### PROBLEM DETAILS
Return all lines of the records that contain the word "each".

***** RECORD SET *****

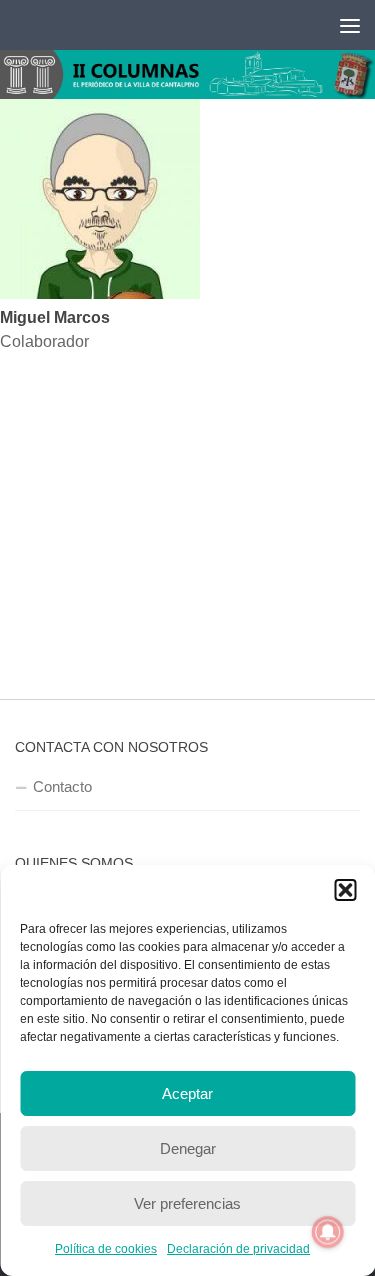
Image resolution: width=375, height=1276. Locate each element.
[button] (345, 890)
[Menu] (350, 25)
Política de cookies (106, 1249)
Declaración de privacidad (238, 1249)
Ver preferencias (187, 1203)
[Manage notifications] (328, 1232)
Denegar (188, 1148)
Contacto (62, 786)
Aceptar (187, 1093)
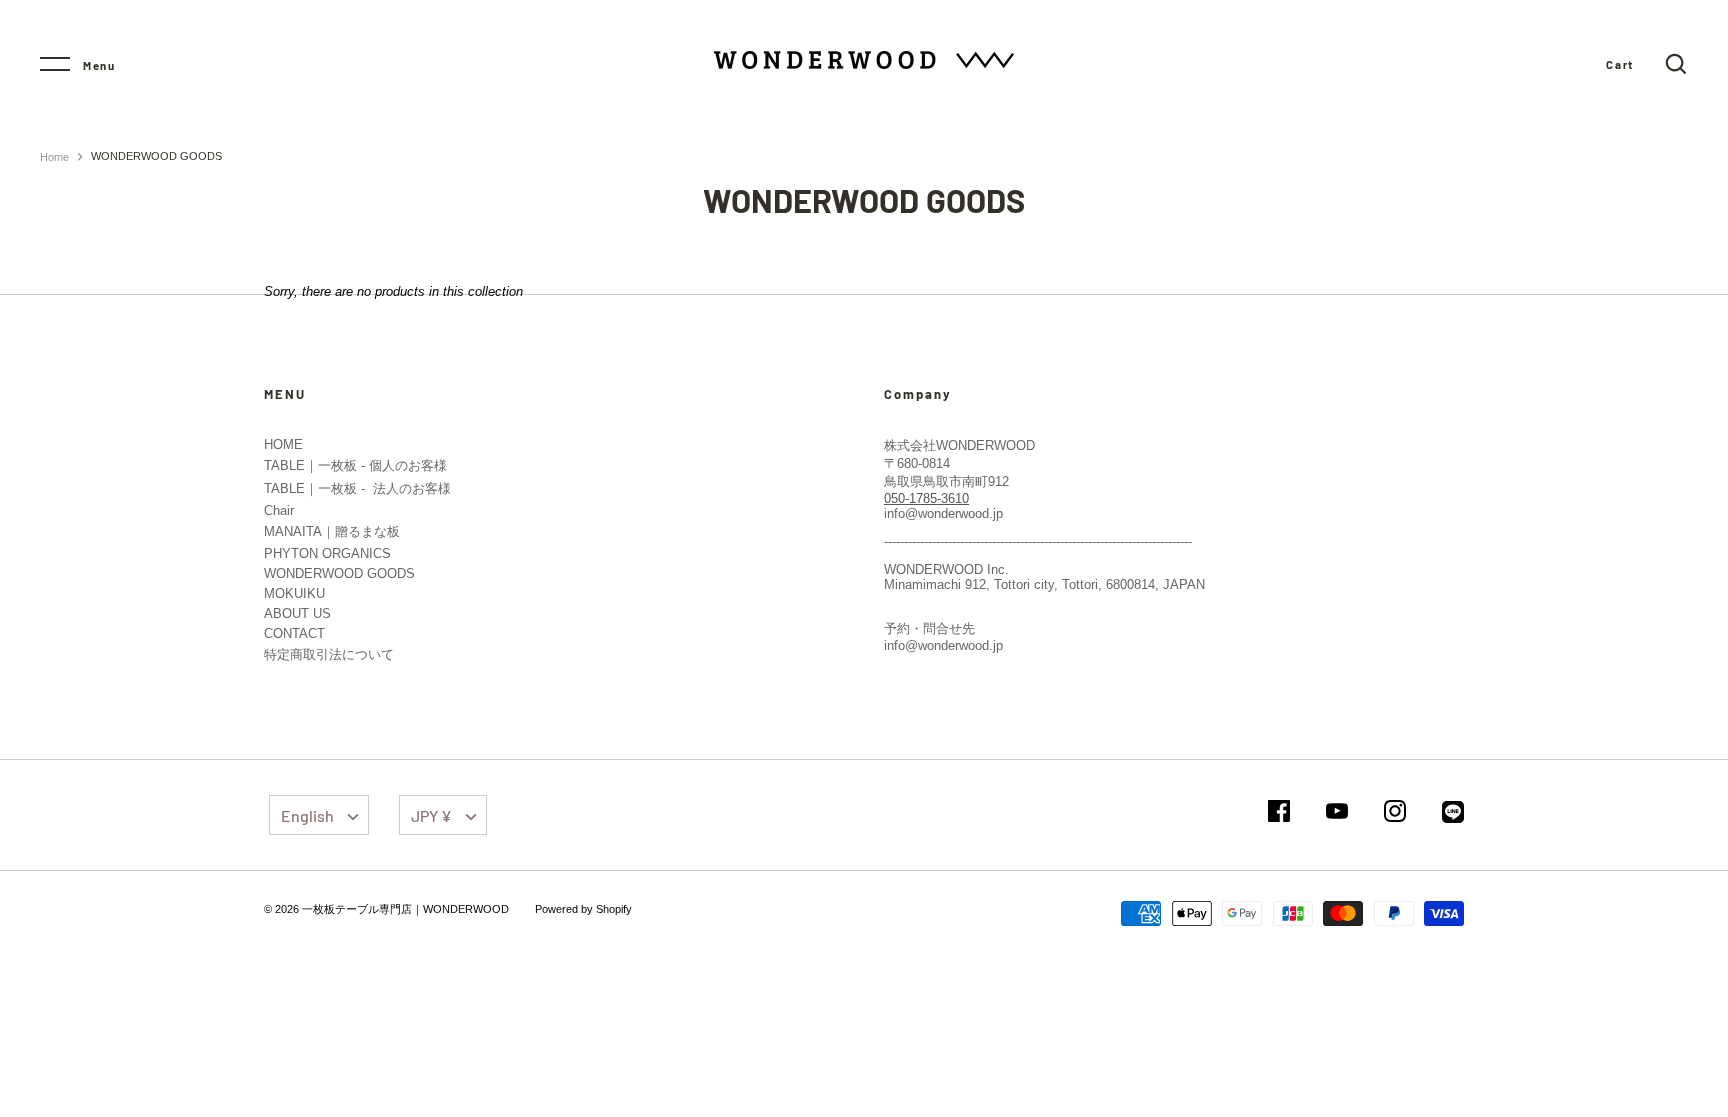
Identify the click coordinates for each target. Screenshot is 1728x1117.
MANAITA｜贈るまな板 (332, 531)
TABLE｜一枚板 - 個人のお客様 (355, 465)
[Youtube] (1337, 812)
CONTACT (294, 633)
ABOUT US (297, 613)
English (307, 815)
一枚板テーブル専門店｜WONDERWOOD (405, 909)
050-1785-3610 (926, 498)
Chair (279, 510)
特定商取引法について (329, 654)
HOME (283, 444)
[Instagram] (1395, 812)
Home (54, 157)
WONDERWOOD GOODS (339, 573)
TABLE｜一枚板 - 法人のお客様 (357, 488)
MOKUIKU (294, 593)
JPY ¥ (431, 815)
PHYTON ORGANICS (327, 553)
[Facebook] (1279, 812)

*****

### EXERCISE ANSWER
Image resolution: width=375, height=1276. Locate each element.
Identify the click coordinates for each target. Screenshot is 1728x1117.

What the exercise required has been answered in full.